* **Problem statement**: In the entries that follow, find the line containing "Viewport: 1316px width, 906px height."; from there, copy every line exactly through the line containing "Task: Select the first Template element".

━━━ Supplied records ━━━

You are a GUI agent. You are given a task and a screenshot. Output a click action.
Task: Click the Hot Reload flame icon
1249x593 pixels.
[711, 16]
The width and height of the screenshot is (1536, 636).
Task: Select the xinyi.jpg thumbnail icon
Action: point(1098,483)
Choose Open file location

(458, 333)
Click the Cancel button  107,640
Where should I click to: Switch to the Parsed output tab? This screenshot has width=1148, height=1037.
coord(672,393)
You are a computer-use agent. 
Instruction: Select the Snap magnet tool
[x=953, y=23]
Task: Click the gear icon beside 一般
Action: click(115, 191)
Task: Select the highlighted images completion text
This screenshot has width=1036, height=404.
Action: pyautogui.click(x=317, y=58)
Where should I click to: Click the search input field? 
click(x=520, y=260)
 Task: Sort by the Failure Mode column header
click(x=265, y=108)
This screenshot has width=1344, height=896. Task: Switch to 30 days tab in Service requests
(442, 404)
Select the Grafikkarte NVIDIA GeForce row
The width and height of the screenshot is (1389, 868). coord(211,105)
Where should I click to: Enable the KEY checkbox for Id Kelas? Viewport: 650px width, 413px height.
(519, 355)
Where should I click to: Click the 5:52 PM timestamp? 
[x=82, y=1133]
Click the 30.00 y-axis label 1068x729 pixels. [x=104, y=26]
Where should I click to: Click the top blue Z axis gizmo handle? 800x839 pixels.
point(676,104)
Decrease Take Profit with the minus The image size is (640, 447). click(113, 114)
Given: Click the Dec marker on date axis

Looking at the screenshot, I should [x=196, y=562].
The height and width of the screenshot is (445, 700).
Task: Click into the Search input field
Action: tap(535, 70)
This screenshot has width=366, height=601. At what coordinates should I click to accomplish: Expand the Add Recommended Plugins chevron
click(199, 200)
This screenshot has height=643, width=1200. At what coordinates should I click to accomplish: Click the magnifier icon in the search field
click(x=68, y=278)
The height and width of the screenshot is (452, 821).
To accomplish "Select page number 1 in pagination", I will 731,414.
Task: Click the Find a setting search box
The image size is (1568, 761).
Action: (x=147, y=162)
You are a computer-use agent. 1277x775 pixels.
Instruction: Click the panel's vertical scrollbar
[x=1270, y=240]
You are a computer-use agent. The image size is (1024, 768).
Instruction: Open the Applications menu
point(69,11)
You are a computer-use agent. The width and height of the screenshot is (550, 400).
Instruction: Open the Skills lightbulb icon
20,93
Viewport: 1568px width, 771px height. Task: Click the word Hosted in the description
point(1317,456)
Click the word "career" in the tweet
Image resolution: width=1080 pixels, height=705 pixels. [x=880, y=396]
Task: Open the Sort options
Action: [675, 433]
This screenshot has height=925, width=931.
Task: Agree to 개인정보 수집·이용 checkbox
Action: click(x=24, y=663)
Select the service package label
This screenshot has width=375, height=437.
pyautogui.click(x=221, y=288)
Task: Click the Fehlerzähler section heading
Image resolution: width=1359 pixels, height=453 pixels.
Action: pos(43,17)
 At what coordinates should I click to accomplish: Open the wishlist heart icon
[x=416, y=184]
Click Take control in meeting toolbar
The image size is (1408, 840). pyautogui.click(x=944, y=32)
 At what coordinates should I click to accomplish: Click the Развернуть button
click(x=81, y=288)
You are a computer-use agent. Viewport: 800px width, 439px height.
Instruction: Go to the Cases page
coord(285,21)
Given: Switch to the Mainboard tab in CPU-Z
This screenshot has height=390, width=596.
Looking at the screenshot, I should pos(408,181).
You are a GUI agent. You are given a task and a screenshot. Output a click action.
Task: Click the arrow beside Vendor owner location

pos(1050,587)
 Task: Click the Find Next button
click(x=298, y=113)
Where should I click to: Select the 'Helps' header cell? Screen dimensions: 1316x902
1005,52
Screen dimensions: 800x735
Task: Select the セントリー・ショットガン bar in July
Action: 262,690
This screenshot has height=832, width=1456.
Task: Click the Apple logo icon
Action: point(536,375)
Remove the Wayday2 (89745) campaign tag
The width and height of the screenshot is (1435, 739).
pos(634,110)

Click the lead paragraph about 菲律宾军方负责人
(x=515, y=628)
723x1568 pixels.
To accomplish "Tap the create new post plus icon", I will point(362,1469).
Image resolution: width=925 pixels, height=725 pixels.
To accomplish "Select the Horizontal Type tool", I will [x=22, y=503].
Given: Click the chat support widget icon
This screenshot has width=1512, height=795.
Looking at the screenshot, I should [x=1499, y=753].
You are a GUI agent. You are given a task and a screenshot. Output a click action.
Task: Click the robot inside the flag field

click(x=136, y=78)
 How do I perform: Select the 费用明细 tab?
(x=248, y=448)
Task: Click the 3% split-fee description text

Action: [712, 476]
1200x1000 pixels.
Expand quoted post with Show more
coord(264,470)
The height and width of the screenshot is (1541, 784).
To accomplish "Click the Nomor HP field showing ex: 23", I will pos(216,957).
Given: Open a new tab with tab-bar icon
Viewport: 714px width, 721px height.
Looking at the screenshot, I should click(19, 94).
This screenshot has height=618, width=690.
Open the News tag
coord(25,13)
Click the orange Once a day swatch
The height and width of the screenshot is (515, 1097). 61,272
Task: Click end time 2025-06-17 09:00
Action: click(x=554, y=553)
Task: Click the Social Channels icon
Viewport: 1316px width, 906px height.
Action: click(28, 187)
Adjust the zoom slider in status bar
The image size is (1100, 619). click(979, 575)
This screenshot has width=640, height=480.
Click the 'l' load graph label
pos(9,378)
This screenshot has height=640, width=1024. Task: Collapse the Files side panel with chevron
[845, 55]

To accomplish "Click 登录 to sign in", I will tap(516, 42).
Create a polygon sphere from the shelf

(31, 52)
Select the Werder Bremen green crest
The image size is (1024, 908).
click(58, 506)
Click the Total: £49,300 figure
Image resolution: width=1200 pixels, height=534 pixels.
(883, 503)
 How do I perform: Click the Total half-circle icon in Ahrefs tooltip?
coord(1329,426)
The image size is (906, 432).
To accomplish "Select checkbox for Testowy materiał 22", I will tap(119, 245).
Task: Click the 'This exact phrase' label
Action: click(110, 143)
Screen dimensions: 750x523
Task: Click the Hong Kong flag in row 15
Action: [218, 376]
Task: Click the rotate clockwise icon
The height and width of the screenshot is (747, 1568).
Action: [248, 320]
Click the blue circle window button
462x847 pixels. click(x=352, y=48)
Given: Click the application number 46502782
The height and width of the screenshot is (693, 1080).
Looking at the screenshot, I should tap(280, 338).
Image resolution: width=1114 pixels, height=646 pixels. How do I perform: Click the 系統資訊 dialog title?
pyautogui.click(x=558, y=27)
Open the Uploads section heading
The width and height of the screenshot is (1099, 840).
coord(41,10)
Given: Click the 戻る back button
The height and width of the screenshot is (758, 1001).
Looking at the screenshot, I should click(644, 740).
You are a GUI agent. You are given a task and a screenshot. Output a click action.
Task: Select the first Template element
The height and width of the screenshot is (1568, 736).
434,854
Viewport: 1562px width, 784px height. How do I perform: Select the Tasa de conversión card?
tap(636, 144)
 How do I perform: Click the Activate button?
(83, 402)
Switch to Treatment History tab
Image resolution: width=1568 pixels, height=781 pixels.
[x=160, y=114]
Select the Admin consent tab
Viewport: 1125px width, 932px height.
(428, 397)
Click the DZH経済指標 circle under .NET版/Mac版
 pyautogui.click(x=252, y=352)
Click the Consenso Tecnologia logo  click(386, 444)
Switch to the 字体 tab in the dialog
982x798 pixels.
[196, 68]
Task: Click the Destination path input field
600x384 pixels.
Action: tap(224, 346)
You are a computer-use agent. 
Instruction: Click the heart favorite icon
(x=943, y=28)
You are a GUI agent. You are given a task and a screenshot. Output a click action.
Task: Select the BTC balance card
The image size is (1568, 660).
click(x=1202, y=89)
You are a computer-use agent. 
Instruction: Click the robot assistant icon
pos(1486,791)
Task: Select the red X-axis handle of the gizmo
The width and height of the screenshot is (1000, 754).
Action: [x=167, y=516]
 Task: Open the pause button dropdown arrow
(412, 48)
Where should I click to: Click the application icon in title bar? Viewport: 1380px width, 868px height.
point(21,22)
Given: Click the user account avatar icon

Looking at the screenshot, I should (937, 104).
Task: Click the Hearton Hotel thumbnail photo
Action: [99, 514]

━━━

* **Result**:
Viewport: 1316px width, 906px height.
Action: click(28, 187)
Adjust the zoom slider in status bar
The image size is (1100, 619). click(979, 575)
This screenshot has width=640, height=480.
Click the 'l' load graph label
pos(9,378)
This screenshot has height=640, width=1024. Task: Collapse the Files side panel with chevron
[845, 55]

To accomplish "Click 登录 to sign in", I will tap(516, 42).
Create a polygon sphere from the shelf

(31, 52)
Select the Werder Bremen green crest
The image size is (1024, 908).
click(58, 506)
Click the Total: £49,300 figure
Image resolution: width=1200 pixels, height=534 pixels.
(883, 503)
 How do I perform: Click the Total half-circle icon in Ahrefs tooltip?
coord(1329,426)
The image size is (906, 432).
To accomplish "Select checkbox for Testowy materiał 22", I will tap(119, 245).
Task: Click the 'This exact phrase' label
Action: click(110, 143)
Screen dimensions: 750x523
Task: Click the Hong Kong flag in row 15
Action: [218, 376]
Task: Click the rotate clockwise icon
The height and width of the screenshot is (747, 1568).
Action: [248, 320]
Click the blue circle window button
462x847 pixels. click(x=352, y=48)
Given: Click the application number 46502782
The height and width of the screenshot is (693, 1080).
Looking at the screenshot, I should tap(280, 338).
Image resolution: width=1114 pixels, height=646 pixels. How do I perform: Click the 系統資訊 dialog title?
pyautogui.click(x=558, y=27)
Open the Uploads section heading
The width and height of the screenshot is (1099, 840).
coord(41,10)
Given: Click the 戻る back button
The height and width of the screenshot is (758, 1001).
Looking at the screenshot, I should click(644, 740).
You are a GUI agent. You are given a task and a screenshot. Output a click action.
Task: Select the first Template element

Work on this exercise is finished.